**PASSAGE GIVEN**
########

Although Alice Munro has generally retired from writing, her fiction has continued to inspire literary scholars to produce new exegeses of her work. Every year in the past decade has witnessed the publication of new scholarly books on Alice Munro's art of fiction, and countless articles in journals in different parts of the world. The most recent book-length studies include, apart from Space and Place in Alice Munro's Fiction: "A Book with Maps in It," two other collected volumes: Alice Munro's Miraculous Art: Critical Essays, edited by Janice Fiamengo and Gerald Lynch (2017) and Alice Munro and the Anatomy of the Short Story, edited by Oriana Palusci (2017). More books and articles are certainly in the making or already in print. Alice Munro has become part of the literary heritage not only of Canada but also of Europe, as the anthology reviewed here demonstrates.

The main aims of Space and Place in Alice Munro's Fiction are to reconceptualize the notions of space and place in Munro's fiction and to read her stories in the light of spatial theories (9). The book grew out of two sessions at the conference of the European Society for the Study of English in Istanbul in September 2012 (ix). Although only roughly one-third of the contributions were first presented at that conference, the project shows that books of this kind benefit from such frameworks of academic cooperation. Participants in conferences speak to other scholars in the room, but since university venues are familiar places for students too, the most dedicated prospective scholars may also choose to participate in exchanges of ideas. Hence, books such as Space and Place in Alice Munro's Fiction may find grateful readerships not only in experienced Canadianists, and especially Munrovians, but also among the younger generation of readers and scholars.

########

**SUPPLIED INFORMATION**
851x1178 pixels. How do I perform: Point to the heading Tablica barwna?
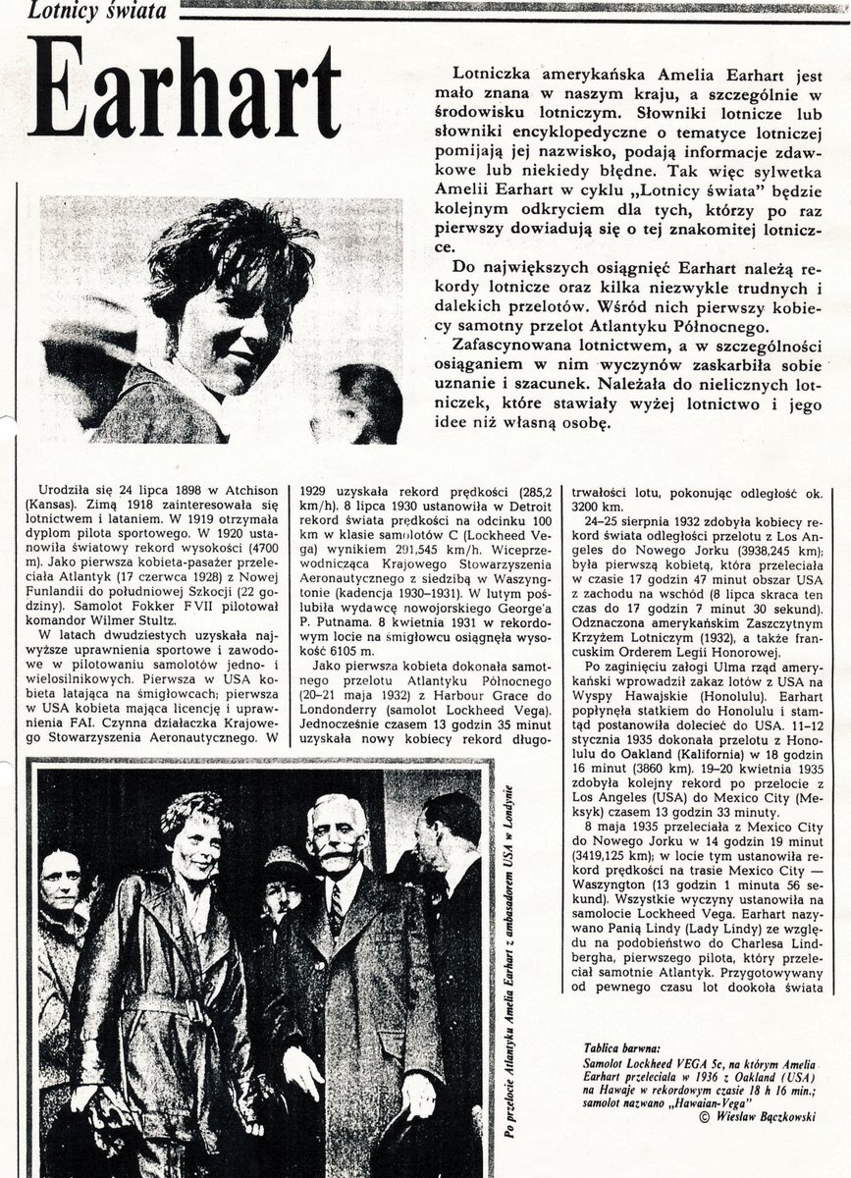pos(620,1047)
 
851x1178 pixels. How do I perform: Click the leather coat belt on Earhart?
pos(162,1003)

########

**GIVEN EXERCISE 1**
In the review of the Alice Munro essay collection, where and when were the two conference sessions that the book grew out of held?
**GIVEN EXERCISE 2**
Carry on the review of the Alice Munro essay collection, picking up after its final sentence.

**OUTPUT 1**
At the conference of the European Society for the Study of English in Istanbul in September 2012.

**OUTPUT 2**
It seems that the editors of the book have this part of the audience in mind when they seek not only to consolidate current findings and push the boundaries of studies [End Page 532] on spatiality in/of Munro's fiction, but also to present in the introduction the theoretical underpinnings of such studies. The presentation of some of the proponents of the "spatial turn" seems to be a favour to younger scholars and students, who would like to identify and locate the nuts and bolts of the interdisciplinary theory and practice of spatiality. The editors remark that "[m]apping in Munro is ultimately not cartographical but conceptual" (11), though it would perhaps be more accurate to claim that it is not only cartographical but also conceptual. There is plenty of geography in Alice Munro's fiction, and the image of Alice Munro wrapped up in maps on the book's cover is an apt metaphor, rather than a purposeless flight of imagination. In the introduction, the editors offer brief expositions of some major figures of the spatial turn: Gaston Bachelard (12-14), Mikhail Bakhtin (14-16), Henri Lefebvre (16), Michel Foucault (16-18), and Gilles Deleuze and Félix Guattari (18-20). They also signal how these theories are put to work in particular chapters of the book.

The division of the book into Part One, "Conceptualizing Space and Place: Houses, Landscapes, Territory," which includes seven chapters, and Part Two, "Close Readings of Place and Space," which consists of four essays, seems somewhat arbitrary. The chapters in the first part are meant to be more theoretical and broader in scope, whereas those in the second part are more practical and focused on individual stories. In fact, however, the highly readable and truly englightening opening piece by Robert McGill, "Where Do You Think You Are? Alice Munro's Open Houses," is not only a careful exposition of his theory of geographic metafiction, but also a...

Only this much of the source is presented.